### Task goal:
Filter the material below so that only lines containing "will" remain.

##### Materials provided

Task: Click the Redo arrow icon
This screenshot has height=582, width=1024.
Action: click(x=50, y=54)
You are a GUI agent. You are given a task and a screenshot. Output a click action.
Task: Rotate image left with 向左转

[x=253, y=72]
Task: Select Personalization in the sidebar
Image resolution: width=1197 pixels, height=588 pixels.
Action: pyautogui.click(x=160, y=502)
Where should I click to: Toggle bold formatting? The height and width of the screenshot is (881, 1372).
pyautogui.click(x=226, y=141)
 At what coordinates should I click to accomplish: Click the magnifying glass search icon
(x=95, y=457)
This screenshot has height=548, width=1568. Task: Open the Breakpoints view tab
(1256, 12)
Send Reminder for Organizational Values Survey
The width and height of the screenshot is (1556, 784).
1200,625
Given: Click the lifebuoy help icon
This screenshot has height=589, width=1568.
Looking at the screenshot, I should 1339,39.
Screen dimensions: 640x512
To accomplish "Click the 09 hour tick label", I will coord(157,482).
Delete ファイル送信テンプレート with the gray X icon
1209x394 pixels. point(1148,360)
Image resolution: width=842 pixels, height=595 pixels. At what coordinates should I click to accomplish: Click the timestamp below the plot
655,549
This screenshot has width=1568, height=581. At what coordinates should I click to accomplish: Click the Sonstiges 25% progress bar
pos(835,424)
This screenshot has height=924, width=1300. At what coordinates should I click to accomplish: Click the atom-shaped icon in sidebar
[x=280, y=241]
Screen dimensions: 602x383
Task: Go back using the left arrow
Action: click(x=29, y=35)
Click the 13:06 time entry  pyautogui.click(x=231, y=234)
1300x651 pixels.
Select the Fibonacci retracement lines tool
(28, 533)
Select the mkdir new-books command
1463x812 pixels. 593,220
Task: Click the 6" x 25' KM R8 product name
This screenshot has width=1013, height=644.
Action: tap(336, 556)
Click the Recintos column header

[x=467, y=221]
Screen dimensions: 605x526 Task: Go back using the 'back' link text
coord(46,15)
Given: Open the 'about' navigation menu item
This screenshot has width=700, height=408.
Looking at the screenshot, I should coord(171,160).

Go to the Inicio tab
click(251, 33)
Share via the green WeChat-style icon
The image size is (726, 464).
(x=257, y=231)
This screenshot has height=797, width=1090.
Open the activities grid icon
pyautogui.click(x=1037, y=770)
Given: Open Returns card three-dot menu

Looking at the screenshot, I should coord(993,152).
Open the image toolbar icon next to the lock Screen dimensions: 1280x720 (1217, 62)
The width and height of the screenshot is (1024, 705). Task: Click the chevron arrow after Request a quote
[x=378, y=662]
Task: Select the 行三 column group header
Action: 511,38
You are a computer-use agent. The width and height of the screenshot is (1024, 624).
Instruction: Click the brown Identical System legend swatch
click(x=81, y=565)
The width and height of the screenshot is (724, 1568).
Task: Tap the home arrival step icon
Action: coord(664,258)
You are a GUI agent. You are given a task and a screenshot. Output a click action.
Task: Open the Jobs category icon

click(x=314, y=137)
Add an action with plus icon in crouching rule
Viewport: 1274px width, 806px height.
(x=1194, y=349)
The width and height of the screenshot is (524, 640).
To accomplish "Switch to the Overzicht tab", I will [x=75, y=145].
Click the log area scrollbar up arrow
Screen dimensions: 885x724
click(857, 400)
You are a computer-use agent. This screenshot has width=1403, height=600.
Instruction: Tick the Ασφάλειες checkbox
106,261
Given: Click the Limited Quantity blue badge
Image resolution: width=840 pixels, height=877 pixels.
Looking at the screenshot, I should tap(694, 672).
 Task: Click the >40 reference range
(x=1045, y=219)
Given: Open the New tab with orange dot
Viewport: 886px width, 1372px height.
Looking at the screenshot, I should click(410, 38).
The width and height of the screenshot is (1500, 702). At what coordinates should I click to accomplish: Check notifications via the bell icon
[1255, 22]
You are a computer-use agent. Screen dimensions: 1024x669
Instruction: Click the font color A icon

##########

### Solution to this exercise:
To accomplish "Click the 09 hour tick label", I will coord(157,482).
To accomplish "Switch to the Overzicht tab", I will [x=75, y=145].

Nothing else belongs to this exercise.